« Le cabinet s’est réuni en session spéciale la nuit dernière et a décidé de déclarer l’état de catastrophe nationale », a déclaré le président Cyril Ramaphosa dans un discours télévisé lundi 18 avril.
C’est une déclaration qui intervient après des inondations meurtrières, qui ont frappé la région de Durban, sur la côte de l’Afrique du Sud. Bilan : 443 morts et une quarantaine de personnes portées disparues. Pour le chef de l’Etat sud-africain, il s’agit « d’un désastre humanitaire ».

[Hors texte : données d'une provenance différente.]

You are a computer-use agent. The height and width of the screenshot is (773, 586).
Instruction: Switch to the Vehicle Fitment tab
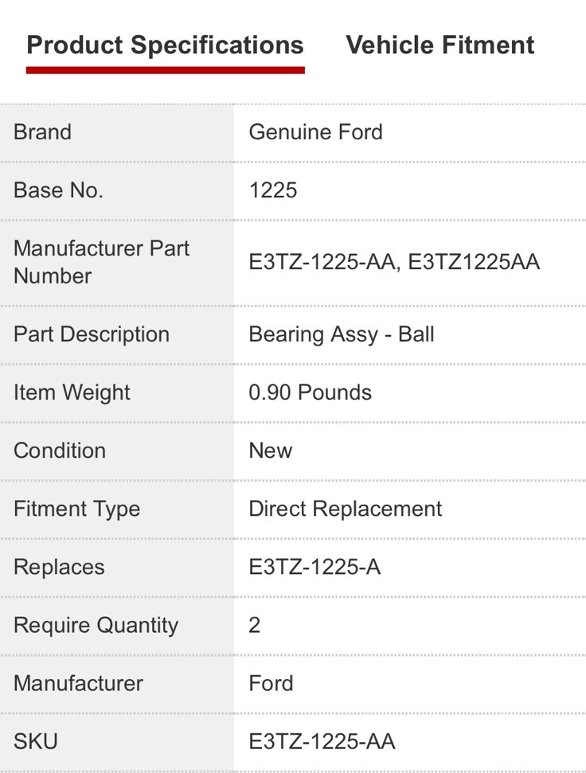(440, 45)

« Ce soir, nous sommes une nation unie dans le deuil », a dit Cyril Ramaphosa dans les propos relayés par l’AFP.
Des familles entières ont été décimées dans ces inondations. Dans les morgues, les autorités tentent d’accélérer les autopsies des victimes face à l’afflux massif de cadavres. Des milliers de personnes ont tout perdu dans l’effondrement de leurs maisons. Des routes et des ponts coupés. Certaines zones sont privées d’eau et d’électricité depuis lundi.
Plus de 600 écoles ont été touchées. Les enfants reprennent, pourtant, le chemin de l’école ce mardi. C’est après un long week-end de Pâques. Mais près de 270.000 élèves seront privés de classe, ont prévenu les autorités sud-africaines.
Quelque 10.000 soldats ont été déployés dans les zones sinistrées pour prêter main-forte aux secours débordés. Le gouvernement a décaissé un fonds d’urgence de 63 millions d’euros des dommages à Durban, une région qui a déjà connu des destructions massives lors d’une vague inédite d’émeutes et de pillages en juillet dernier.
Selon l’Institut national de météorologie, les précipitations connaissent une accalmie depuis le week-end et aucune nouvelle inondation n’est à craindre dans les prochains jours.